### Aim of the task
Set out exactly, and with nothing added, the line containing "Wheels (21, 2314)" and every line after it through the final line of the data.

Saved data entries:
⁂
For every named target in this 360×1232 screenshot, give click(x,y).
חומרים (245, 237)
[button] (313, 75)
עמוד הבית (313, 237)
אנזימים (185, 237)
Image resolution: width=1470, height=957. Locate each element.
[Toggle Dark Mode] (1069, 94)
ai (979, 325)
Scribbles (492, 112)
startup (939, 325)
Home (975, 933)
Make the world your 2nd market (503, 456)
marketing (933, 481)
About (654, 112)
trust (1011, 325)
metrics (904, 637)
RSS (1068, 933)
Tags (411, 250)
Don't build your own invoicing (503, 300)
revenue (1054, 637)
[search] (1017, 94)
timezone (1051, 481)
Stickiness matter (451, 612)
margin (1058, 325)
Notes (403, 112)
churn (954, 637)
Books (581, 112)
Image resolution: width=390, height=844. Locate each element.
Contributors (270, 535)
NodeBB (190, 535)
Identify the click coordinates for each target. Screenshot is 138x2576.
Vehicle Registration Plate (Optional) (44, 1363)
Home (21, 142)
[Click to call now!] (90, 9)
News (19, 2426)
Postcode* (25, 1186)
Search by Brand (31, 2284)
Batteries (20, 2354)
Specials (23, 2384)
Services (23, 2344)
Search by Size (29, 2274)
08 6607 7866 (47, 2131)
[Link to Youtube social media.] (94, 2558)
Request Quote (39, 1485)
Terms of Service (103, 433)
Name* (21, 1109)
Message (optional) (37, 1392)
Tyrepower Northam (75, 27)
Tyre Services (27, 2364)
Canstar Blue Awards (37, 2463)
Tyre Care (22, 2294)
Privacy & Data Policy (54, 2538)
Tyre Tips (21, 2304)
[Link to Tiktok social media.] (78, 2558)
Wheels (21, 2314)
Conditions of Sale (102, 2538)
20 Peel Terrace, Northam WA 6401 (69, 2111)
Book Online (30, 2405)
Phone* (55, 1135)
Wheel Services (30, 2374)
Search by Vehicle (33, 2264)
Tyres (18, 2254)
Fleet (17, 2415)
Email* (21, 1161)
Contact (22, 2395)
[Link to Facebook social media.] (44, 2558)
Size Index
⁂
### Problem solution
Wheels (21, 2314)
Conditions of Sale (102, 2538)
20 Peel Terrace, Northam WA 6401 (69, 2111)
Book Online (30, 2405)
Phone* (55, 1135)
Wheel Services (30, 2374)
Search by Vehicle (33, 2264)
Tyres (18, 2254)
Fleet (17, 2415)
Email* (21, 1161)
Contact (22, 2395)
[Link to Facebook social media.] (44, 2558)
Size Index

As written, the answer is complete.